Prove that #vec(nabla) xx vecA = curl(vecA)#?

1 Answer

Considering Cartesian coordinates, a vector #vec A = A_xhat x + A_yhat y + A_zhat z# has it's curl defined as,

#curl (vec A)#

#= hat x ((delA_z)/(dely) - (delA_y)/(delz)) + hat y((delA_x)/(delz) - (delA_z)/(delx)) + hat z((delA_y)/(delx) - (delA_x)/(dely))#

Then in terms of the vector differential operator,

#vecnabla = hat x del/(delx) + hat y del/(dely) + hat z del/(del z)#

It may be represented as a cross product such that, (verify this yourself)
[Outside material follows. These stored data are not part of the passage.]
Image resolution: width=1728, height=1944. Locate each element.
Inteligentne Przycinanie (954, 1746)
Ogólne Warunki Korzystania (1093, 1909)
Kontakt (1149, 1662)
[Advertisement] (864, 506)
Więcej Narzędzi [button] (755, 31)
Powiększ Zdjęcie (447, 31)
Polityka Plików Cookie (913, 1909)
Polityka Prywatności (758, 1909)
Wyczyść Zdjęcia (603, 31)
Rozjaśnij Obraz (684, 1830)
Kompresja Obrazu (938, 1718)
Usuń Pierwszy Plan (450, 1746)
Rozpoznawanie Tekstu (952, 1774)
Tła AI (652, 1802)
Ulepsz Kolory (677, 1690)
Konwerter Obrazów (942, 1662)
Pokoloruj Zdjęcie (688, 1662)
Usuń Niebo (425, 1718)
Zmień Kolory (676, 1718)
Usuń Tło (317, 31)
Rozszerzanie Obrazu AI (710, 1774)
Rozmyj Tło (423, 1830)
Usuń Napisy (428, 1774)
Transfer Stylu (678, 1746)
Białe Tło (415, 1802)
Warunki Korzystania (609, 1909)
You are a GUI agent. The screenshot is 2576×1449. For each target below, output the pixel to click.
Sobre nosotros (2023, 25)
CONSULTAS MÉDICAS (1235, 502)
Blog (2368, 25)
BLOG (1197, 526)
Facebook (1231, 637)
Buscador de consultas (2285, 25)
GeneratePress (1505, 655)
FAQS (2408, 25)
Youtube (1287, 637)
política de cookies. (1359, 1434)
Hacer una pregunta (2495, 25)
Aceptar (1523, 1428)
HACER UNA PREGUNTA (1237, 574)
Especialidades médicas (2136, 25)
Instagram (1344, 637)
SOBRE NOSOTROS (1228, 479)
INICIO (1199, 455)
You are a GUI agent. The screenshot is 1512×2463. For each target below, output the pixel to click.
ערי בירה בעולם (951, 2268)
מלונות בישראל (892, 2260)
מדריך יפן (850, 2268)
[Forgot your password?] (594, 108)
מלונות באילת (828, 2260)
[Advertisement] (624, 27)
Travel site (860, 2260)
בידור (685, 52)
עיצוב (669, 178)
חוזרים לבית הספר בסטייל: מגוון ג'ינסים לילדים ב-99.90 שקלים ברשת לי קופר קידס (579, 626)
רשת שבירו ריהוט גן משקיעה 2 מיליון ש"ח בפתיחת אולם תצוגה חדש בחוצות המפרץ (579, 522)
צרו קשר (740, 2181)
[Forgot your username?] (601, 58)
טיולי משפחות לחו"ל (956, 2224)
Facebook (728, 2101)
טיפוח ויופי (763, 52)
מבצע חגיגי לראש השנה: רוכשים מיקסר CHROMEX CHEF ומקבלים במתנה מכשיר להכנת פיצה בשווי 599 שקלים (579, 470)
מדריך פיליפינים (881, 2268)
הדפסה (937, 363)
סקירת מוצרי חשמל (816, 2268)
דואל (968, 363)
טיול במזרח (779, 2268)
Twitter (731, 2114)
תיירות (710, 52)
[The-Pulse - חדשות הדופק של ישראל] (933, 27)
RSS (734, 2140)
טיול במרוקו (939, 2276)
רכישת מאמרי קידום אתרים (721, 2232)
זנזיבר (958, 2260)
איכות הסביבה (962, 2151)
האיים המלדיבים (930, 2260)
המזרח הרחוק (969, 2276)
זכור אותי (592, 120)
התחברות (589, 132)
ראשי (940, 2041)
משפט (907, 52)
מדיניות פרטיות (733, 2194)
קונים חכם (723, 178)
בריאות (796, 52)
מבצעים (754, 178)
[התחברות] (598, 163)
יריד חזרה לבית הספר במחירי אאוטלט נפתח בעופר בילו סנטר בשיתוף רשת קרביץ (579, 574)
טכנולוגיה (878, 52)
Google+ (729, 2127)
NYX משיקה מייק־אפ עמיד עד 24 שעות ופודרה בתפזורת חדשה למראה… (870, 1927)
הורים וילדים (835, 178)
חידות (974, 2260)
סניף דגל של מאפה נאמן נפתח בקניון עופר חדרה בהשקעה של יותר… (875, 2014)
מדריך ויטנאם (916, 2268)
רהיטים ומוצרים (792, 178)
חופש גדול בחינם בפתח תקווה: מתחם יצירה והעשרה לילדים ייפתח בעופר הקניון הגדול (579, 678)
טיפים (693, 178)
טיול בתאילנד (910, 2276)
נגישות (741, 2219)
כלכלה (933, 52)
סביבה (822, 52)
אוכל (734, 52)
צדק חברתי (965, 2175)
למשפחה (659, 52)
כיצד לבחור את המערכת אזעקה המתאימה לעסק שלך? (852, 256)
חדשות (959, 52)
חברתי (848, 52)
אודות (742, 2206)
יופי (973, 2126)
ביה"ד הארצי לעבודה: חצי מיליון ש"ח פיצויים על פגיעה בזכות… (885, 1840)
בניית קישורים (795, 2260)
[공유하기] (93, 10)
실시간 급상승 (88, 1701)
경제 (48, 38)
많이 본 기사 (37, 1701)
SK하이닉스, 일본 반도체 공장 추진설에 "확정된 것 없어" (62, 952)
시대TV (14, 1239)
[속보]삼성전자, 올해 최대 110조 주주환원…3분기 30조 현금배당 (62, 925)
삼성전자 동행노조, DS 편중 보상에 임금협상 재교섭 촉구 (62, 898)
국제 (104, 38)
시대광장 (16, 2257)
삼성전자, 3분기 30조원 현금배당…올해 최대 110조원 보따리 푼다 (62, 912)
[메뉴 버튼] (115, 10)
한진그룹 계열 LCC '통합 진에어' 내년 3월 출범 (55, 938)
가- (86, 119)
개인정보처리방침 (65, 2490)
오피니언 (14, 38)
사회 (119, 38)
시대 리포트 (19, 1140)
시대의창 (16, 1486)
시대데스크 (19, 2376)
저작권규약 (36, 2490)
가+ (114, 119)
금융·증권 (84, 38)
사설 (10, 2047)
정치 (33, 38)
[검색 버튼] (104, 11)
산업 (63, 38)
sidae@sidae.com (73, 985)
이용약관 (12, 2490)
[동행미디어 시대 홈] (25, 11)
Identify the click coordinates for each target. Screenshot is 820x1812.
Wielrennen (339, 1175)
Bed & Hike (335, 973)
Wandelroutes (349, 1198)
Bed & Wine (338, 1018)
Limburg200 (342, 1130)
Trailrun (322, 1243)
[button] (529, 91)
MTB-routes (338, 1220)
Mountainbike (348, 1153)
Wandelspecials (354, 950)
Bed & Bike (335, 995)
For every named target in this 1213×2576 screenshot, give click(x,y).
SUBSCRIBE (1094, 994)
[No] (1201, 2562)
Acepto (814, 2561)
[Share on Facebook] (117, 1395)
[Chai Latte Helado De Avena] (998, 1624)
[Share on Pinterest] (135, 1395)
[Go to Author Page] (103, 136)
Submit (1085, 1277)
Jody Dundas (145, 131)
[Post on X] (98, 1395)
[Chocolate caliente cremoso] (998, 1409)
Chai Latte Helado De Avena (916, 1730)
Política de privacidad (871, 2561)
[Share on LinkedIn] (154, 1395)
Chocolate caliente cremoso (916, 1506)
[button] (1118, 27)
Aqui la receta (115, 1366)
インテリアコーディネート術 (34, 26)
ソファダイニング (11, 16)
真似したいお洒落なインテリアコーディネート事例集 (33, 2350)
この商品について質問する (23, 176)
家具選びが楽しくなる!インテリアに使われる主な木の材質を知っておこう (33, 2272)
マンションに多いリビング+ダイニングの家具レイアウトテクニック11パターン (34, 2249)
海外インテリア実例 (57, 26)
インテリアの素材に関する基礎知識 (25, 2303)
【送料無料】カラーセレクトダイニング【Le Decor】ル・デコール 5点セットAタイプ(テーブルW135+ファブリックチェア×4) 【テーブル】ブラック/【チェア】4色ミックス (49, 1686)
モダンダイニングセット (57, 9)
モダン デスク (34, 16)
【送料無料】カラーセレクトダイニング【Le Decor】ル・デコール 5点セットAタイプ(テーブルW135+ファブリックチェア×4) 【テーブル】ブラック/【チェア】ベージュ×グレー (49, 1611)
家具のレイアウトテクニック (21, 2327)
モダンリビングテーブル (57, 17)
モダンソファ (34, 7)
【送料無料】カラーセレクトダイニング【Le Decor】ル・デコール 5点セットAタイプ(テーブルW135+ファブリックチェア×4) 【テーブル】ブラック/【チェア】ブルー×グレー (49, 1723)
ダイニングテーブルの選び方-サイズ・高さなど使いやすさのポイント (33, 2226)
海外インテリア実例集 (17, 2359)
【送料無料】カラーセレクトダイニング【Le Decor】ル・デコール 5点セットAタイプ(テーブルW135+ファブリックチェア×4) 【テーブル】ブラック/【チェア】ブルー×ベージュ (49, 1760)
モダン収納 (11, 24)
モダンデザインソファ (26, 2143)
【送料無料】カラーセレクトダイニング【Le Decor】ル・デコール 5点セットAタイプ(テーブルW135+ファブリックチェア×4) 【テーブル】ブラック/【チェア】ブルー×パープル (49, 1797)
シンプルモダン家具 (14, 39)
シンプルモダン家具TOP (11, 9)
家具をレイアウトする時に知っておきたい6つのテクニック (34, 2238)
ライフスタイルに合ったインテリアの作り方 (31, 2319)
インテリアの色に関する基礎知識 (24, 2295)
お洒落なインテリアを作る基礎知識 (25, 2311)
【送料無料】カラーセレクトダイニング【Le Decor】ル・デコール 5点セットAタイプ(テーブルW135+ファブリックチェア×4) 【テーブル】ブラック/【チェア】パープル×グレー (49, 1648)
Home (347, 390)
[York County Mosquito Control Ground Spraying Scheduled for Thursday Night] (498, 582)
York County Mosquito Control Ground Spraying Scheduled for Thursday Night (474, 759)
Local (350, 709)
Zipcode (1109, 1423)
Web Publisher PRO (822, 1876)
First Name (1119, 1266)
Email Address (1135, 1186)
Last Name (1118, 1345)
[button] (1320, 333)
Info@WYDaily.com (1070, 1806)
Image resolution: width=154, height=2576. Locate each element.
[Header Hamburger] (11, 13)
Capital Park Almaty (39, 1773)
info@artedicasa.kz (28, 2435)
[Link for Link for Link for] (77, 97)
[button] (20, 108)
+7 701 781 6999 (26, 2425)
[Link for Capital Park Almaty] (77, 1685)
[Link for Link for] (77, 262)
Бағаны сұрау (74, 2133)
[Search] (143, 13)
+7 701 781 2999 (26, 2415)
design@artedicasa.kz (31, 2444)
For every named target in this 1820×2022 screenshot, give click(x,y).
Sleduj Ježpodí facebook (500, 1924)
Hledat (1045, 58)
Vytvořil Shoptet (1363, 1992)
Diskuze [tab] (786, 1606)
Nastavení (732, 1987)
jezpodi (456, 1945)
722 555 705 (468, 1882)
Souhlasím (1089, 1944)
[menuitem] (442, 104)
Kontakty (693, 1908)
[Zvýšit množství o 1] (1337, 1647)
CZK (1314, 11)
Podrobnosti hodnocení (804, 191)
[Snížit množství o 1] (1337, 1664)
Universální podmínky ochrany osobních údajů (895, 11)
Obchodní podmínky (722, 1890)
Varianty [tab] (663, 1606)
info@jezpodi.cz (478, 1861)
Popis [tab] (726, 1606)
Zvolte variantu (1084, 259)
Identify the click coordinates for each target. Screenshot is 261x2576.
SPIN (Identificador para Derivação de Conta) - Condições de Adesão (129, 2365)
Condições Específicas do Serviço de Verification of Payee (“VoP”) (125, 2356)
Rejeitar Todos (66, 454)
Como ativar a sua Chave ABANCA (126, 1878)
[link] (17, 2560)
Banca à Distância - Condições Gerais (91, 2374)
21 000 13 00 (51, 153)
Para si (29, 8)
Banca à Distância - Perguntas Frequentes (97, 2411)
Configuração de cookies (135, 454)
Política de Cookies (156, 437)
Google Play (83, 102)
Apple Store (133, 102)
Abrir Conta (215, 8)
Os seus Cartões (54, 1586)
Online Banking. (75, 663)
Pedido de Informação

#[hat x del/(delx) + hat y del/(dely) + hat z del/(del z)] xx [A_x hat x + A_y hat y + A_z hat z]#

#= hat x ((delA_z)/(dely) - (delA_y)/(delz)) + hat y((delA_x)/(delz) - (delA_z)/(delx)) + hat z((delA_y)/(delx) - (delA_x)/(dely))#

#implies vecnabla xx vec A = curl (vec A)#

Not sure if it was a proof, but I think this serves the purpose. Often, #vecnabla xx vec A# is used as a definition for #curl (vec A)#.

Also this holds for other coordinate systems as well.